__THE TASK__
Among the entries below, find each line with "computer" and show it.
BEGIN
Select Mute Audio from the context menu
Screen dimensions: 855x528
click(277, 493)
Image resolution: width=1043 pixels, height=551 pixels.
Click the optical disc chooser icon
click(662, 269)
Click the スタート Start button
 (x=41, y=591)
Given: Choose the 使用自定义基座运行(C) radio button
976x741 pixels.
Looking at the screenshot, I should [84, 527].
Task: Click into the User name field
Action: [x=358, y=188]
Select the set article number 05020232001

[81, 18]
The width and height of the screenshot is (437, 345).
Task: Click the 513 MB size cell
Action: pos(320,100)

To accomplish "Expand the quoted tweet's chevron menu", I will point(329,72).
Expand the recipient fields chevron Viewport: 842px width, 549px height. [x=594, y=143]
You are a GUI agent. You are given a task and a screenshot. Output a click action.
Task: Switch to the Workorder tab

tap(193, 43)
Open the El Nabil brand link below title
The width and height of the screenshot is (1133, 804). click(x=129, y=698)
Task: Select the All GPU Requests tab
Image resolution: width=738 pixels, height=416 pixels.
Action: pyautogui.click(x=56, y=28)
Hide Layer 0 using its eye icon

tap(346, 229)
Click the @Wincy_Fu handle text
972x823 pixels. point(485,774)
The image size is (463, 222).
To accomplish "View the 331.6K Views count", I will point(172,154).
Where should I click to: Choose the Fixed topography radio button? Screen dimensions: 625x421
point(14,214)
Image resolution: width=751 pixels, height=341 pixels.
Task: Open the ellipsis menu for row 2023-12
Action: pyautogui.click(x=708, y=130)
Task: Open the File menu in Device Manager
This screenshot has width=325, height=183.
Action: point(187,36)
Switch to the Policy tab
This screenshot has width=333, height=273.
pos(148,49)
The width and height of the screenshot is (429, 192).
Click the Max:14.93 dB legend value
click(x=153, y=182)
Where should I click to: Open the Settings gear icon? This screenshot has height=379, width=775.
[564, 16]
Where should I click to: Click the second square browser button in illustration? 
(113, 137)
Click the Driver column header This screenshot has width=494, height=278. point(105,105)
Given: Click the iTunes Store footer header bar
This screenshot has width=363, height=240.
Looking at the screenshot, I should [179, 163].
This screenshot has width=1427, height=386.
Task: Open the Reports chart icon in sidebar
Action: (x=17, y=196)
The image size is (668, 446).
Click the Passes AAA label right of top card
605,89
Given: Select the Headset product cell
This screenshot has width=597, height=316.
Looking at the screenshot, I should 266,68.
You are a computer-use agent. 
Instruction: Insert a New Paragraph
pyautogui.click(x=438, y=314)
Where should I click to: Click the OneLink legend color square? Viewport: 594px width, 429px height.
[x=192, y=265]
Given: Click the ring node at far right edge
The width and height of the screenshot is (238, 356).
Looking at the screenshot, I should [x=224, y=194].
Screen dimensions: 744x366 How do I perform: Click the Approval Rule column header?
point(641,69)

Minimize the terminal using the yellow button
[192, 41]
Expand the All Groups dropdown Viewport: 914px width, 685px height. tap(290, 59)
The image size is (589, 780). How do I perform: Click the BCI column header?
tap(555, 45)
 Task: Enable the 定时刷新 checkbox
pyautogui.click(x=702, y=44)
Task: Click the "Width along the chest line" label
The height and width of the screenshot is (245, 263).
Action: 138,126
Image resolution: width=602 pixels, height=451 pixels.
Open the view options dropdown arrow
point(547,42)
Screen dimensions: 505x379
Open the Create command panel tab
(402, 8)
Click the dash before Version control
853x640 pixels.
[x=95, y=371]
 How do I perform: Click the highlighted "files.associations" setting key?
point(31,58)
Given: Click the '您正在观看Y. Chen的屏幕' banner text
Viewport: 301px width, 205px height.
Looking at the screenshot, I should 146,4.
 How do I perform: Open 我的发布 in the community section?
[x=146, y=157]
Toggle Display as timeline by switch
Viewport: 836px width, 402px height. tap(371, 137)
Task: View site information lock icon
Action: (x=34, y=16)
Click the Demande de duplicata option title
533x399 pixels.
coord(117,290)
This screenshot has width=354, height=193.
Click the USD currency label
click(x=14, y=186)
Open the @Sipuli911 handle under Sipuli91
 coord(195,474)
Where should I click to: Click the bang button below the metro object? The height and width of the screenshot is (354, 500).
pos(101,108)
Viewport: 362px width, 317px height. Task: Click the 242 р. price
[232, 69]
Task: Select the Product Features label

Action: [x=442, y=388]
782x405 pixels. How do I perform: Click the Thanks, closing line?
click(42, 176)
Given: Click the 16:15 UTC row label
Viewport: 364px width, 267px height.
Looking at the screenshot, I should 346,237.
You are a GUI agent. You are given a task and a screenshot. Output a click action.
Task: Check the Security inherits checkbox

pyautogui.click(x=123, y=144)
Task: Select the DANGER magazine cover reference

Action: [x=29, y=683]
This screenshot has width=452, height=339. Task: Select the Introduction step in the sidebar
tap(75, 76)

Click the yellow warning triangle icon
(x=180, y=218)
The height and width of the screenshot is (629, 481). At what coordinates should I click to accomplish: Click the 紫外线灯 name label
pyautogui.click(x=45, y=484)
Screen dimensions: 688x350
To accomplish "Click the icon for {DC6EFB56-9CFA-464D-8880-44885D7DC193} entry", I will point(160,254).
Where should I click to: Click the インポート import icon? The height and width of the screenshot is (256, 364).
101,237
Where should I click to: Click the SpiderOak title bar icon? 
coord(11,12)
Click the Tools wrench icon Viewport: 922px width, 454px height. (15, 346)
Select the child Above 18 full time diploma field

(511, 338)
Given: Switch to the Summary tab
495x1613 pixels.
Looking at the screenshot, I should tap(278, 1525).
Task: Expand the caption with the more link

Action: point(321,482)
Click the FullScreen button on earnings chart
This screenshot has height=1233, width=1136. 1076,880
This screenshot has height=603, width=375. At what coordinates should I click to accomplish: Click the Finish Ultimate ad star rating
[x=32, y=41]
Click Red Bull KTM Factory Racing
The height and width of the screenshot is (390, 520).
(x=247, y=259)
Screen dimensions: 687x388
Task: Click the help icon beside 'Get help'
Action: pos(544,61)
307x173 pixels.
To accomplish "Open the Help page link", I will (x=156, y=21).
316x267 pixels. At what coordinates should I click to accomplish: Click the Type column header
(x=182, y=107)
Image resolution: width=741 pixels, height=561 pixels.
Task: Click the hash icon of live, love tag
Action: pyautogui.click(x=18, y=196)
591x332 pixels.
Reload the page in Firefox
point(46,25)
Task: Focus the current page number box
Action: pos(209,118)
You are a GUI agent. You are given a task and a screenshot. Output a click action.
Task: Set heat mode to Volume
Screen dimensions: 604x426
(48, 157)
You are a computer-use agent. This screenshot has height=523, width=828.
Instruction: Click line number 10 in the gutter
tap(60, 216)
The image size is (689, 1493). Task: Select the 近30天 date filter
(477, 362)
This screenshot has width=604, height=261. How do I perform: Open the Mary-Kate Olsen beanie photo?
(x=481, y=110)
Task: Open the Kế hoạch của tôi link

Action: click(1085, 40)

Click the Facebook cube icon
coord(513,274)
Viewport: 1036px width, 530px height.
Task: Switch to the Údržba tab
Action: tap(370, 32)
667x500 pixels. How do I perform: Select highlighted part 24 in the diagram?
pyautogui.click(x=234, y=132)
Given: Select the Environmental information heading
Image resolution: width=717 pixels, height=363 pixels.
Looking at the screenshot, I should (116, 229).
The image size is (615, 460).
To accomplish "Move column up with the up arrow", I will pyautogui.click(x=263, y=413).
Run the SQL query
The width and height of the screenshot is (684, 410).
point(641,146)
END
__TASK OUTPUT__
You are a computer-use agent. 
You are a computer-use agent. This screenshot has height=523, width=828.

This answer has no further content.